Sept. 9, 2011
NOTRE DAME, Ind. – Noeline steps to the en garde line, a marking in the dirt that is just about completely faded from a day of competition. She lifts the foam sabre, which she has been using the last six weeks. The director gives the signal, “Ready? Fence.” Noeline rushes forward immediately off of the line, catching her opponent, Irene, a friend and classmate, by surprise. Noeline lands her attack cleanly, as Irene makes a desperate counter-attack. To make sure the director does not make a mistake in his officiating, Noeline looks back over her shoulder, her eyes fixed. He correctly calls the point her attack. In one, smooth action, Noeline pivots on her left foot and makes a fist with her left hand. And as she walks back to the start line, she lets out a barely-audible and confident, “Yes!”
Noeline went on to win the bout, her seventh bout in a pool of twelve people. Noeline won all but one of her pool bouts, made it to the top eight, and eventually became the champion of the day. She was the winner of the first-ever HOPEFUL School-Kkindu Primary Fencing Tournament, the first-ever fencing tournament in Kamungu, in Masaka District, in the country of Uganda, and, for that matter, in East Africa. Talk about a confidence boost. When she won the final point in the championship bout, Noeline’s friends from HOPEFUL School jumped up and down cheering, and stormed the strip. Noeline and her classmates, her friends, and everyone who participated in and watched the tournament had smiles on their faces the entire evening.
The fencing tournament was the culmination of six weeks of practice and preparation.

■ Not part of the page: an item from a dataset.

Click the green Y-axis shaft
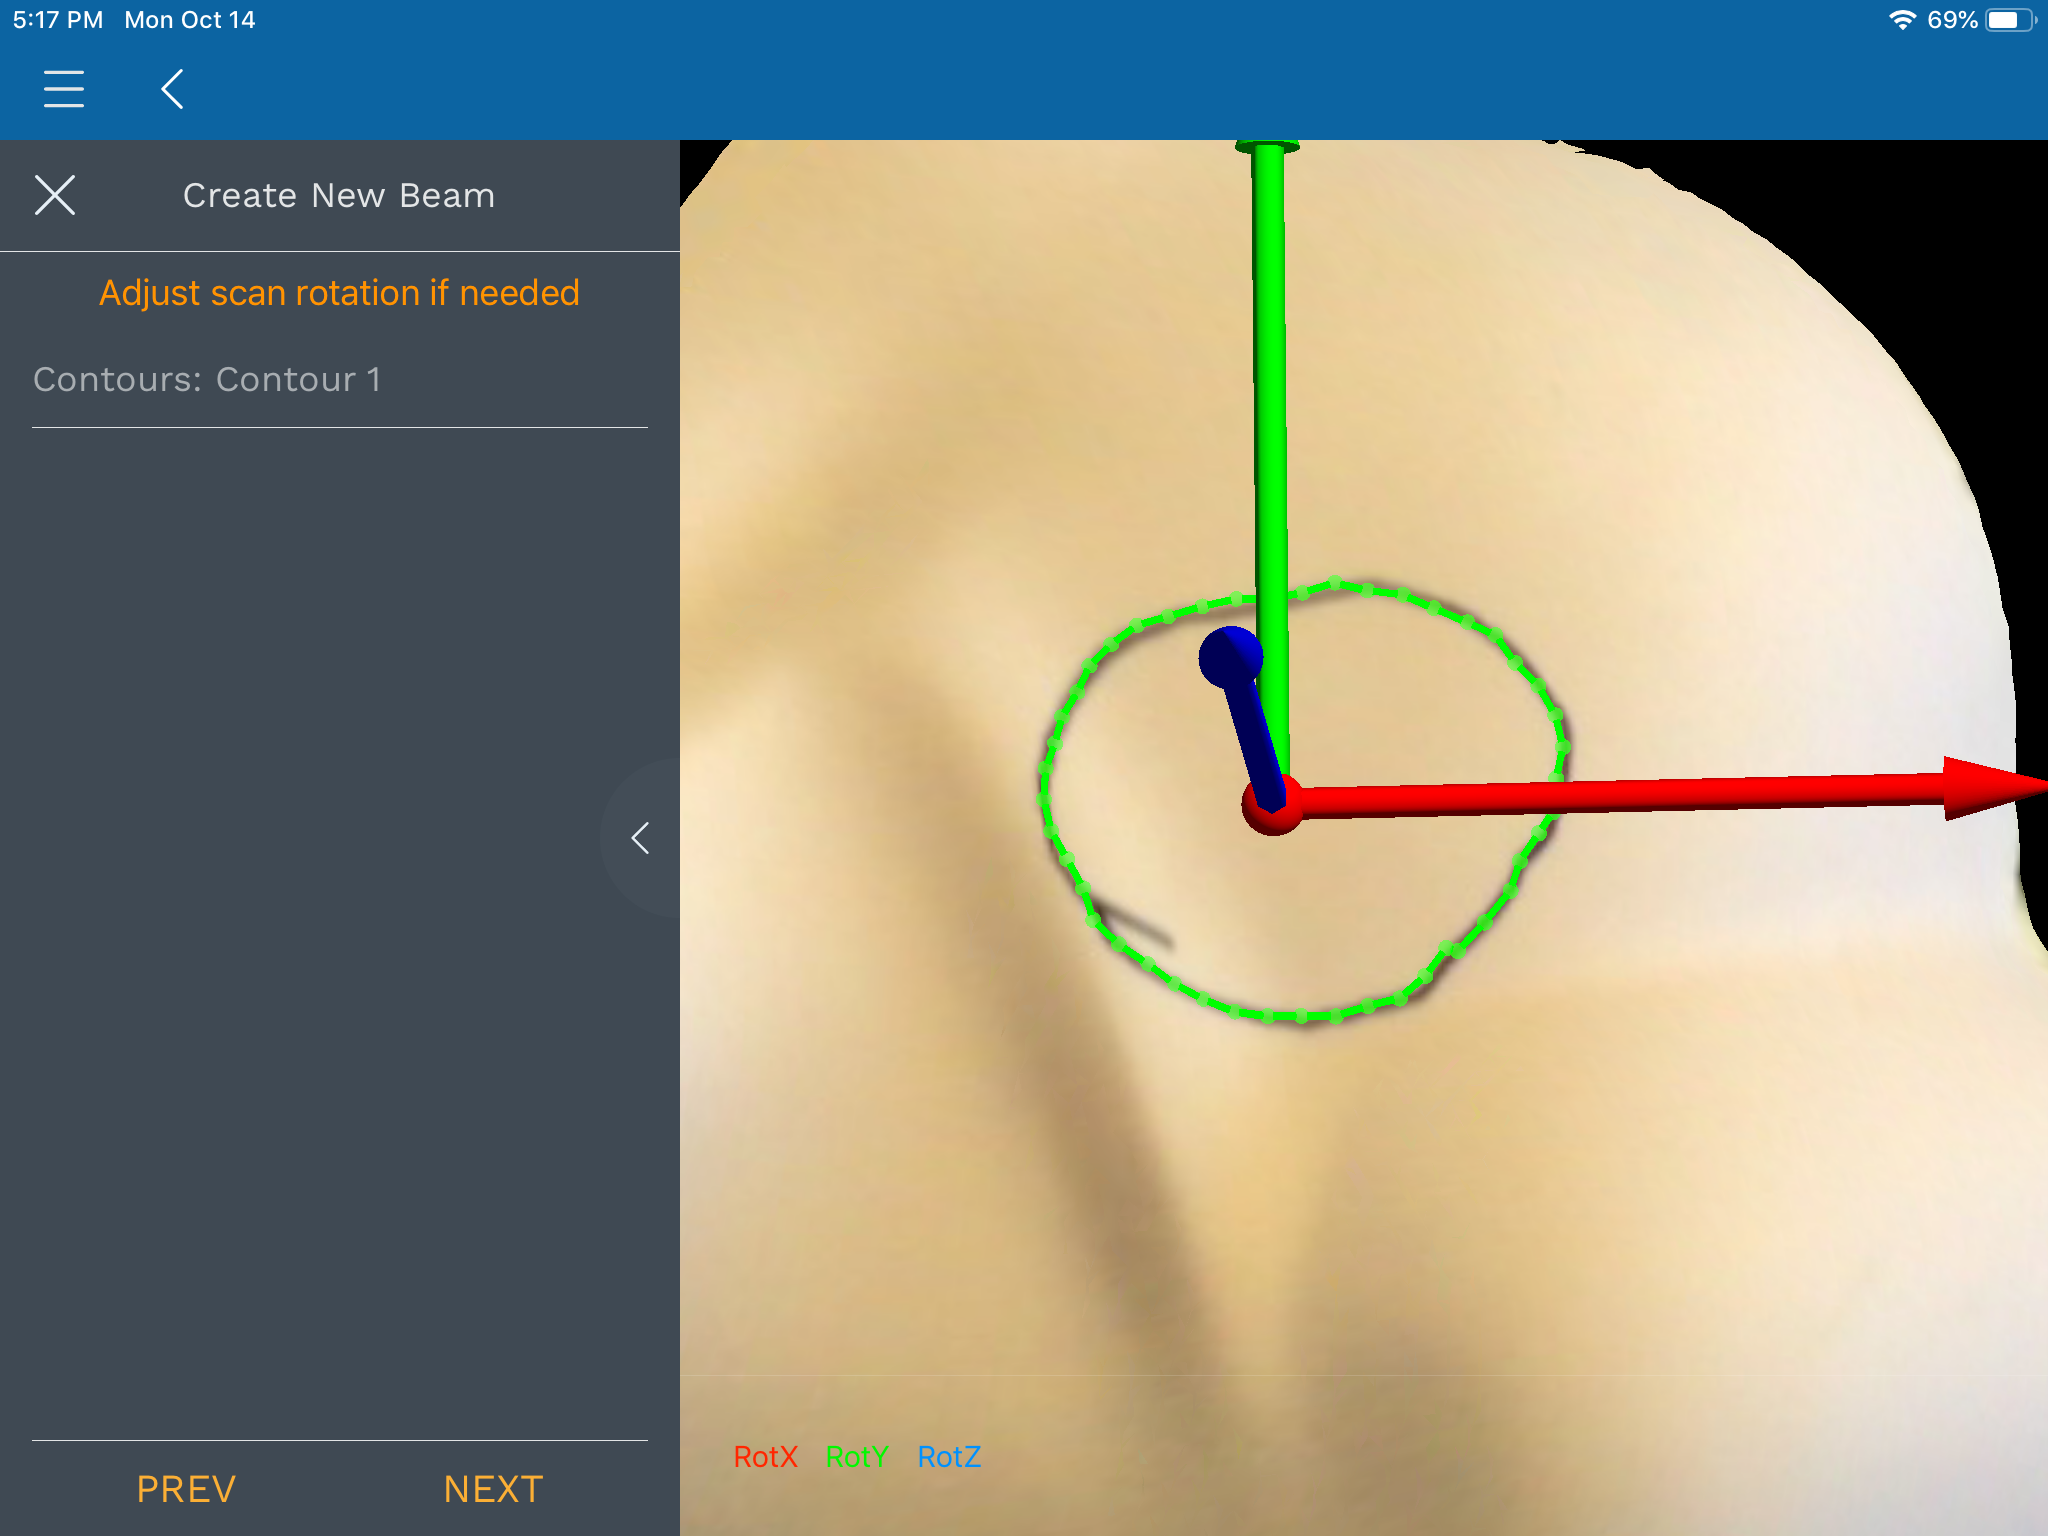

I introduced the sport of fencing to the primary HOPEFUL School and Kkindu Primary School. The HOPEFUL School is a school for orphans and vulnerable children. In the few years that it has been in operation, the number of students attending has doubled. Students walk for hours every morning in order to get to school. Currently, the school is running brick-making projects and a pineapple project, in order to construct new buildings and have a stable form of income, respectively.
Until the Friday before the tournament, the students at HOPEFUL School were the only kids in the area without uniforms. It was a form of embarrassment. But when the kids got their very first uniforms, they took different routes home, longer ones, in order to show them off; they wore them to Mass, a service flooded by a sea of green, and they wore them proudly at the tournament. About twenty kids from Kkindu Primary made their way to HOPEFUL School in order to compete. Although it was an individual tournament, the kids from HOPEFUL School and from Kkindu Primary wanted to make it a team match. Every time that a HOPEFUL student fenced a Kkindu Student, the cheering got louder (just about as loud as Ariel DeSmet’s scream after winning NCAAs). Even though it was a pool bout, the kids would storm the strip to celebrate the victory.
After very large pools of 10, 10, 10, and 12, in the interest of time, we took the top two fencers from each pool to make a top eight bracket. It contained three fencers from Kkindu Primary and five from HOPEFUL. Teopista was the youngest competitor, in P.3, and she made it to the final four, beating many boys along the way. Her dad was there to watch because he is a community leader, and was so proud of her that after one bout he ran onto the strip and picked her up and spun her around in celebration. Throughout the tournament, classmates would coach their friends who were fencing. I would hear the occasional, “maso” (“forward”) or “mabega” (“back”), Luganda words which I used to teach the sport.
Teaching fencing in rural Uganda and being welcomed into the community was such a wonderful experience. For the kids, the simplest of things – uniforms and sports – gave them the utmost confidence. The kids did to fencing what I witnessed at Notre Dame my freshman year – they made it a team sport, and, like fencing across the world, after the tournament they “took off their masks,” and those who had been competitors in fencing were friends. We ended the celebration with traditional dances, and the students from Kkindu Primary joined in the dance and the song, and any disappointment from the tournament was gone. Only the competitive spirit remained: one boy told me, “Ok, Alex, in one week we will have a tournament, and it is held at Kkindu Primary.”